The influx of wealth to West Palm Beach has generated rumblings of concern about affordability, even as developers concede that the high cost of debt and construction has made it difficult to build anything that isn’t aimed squarely at the country’s wealthiest buyers. 

The median sale price for a home in West Palm Beach was $1.7M in October, according to Redfin, while the average condo sold for $847K. Average apartment rents were also at an all-time high of $2,445 per month at the end of the third quarter, according to Marcus & Millichap

Joey Eichner, president of local developer Catalfumo Cos., said new development of more moderately priced multifamily stock was hampered by “astronomical” impact fees from local governments, along with infrastructure costs and the high price of land, construction and insurance. 
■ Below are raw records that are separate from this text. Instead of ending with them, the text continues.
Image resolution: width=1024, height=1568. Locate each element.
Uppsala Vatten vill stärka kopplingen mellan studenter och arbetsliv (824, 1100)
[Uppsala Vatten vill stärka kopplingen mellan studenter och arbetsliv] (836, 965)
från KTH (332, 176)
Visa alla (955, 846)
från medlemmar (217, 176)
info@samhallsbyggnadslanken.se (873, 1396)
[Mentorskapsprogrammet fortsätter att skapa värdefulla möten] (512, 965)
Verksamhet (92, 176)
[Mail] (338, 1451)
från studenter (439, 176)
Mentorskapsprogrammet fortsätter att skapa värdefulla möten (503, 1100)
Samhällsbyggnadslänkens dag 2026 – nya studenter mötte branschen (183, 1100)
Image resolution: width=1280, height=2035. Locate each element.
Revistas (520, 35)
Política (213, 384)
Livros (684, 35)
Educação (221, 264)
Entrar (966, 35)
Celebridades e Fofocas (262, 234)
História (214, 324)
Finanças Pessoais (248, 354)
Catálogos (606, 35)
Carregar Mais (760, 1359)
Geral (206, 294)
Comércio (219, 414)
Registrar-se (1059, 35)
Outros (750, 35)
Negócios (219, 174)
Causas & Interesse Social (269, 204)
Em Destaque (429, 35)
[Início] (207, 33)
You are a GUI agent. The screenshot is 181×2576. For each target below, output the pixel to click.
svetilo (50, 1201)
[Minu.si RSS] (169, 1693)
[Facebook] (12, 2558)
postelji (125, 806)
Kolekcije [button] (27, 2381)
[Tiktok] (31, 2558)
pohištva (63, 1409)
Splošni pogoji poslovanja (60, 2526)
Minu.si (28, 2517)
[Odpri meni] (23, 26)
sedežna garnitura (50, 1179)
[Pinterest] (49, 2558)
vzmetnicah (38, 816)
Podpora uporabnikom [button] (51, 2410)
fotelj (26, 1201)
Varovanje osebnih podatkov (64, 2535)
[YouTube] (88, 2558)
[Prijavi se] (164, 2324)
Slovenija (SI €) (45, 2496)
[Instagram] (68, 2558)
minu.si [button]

“You're looking at $250K to $300K a unit [for new construction] before you fix it up and go high end,” Eichner said. “I can relate to that because my daughter and her fiancé are both professionals. They earn six figures each, and they can't buy a house here in Palm Beach County.”

Developers working on market-rate housing said their projects were targeting rents around $2,300 a month and conceded that there was no amount of government incentives or tax abatements that would allow them to rent for less than $2K a month. But there is still a push to find solutions that generate housing stock for people arriving in the region without millions of dollars. 

“With the multifamily projects and mixed-use projects in downtown that we're working on, we're looking at how to make those projects affordable,” said Peter Stromberg, president at the architecture firm Graciastromberg.  

Stromberg said he’s working with clients on projects that can “bring in a market that not only is in the $300K, $400K or $500K income range but can bring somebody in at $100K or $200K so we can keep that demographic diversity within the city itself.”